Nanoparticles carrying miR-22 - a subset of small, non-coding RNA molecules (microRNA) that regulate gene expression - show therapeutic potential in mouse models of acute myeloid leukemia (AML), reports a study published in Nature Communications this week.
AML is a form of cancer of the blood cells which, despite intensive chemotherapy, is often fatal within five years. Although a lot of information is available regarding the genomic alterations that characterize AML, little is known about the molecular mechanisms that drive transformation of progenitor cells into cancer cells.
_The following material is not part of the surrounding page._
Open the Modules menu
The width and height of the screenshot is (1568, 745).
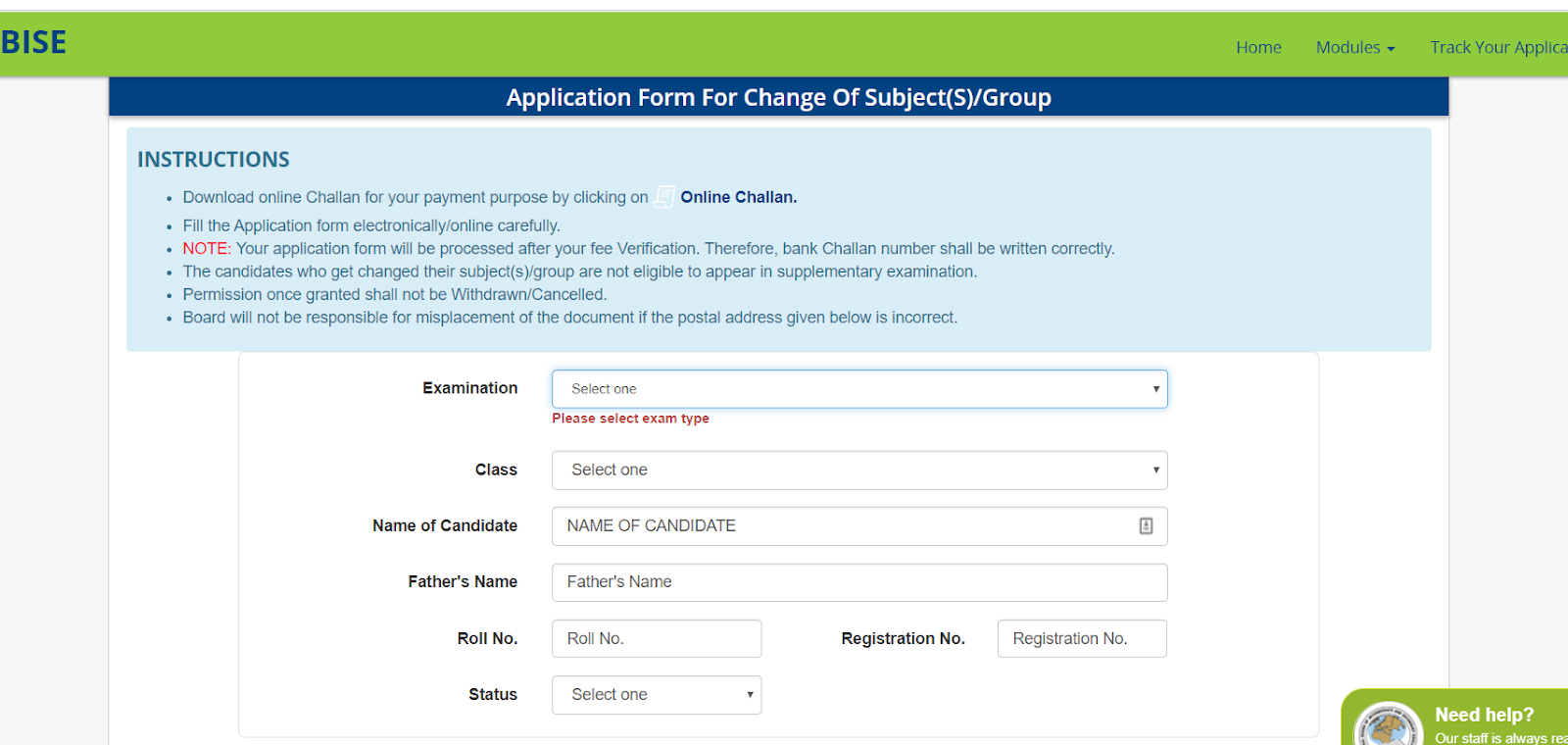(x=1348, y=47)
Jianjun Chen and colleagues examine tumour samples from 62 human patients and confirm that miR-22 expression is reduced in AML. Using multiple mouse models of AML, they report that restoring miR-22 expression impairs both development and maintenance of AML tumours by suppressing specific cell signalling pathways. The authors then assess the therapeutic potential of miR-22 by delivering miR-22 oligonucleotides through nanoparticles in two leukemic mouse models, one carrying genetically modified mouse leukemia cells, the other one carrying a human-derived leukemia cell line. In both models, treatment with miR-22 resulted in delayed progression and increased survival time.
The possibility of using nanoparticles carrying miR-22 as therapeutic agents to treat AML requires further testing in mouse models before it reaches clinical trials. In addition, the authors propose that combining this treatment with standard chemotherapy agents could also be effective against AML.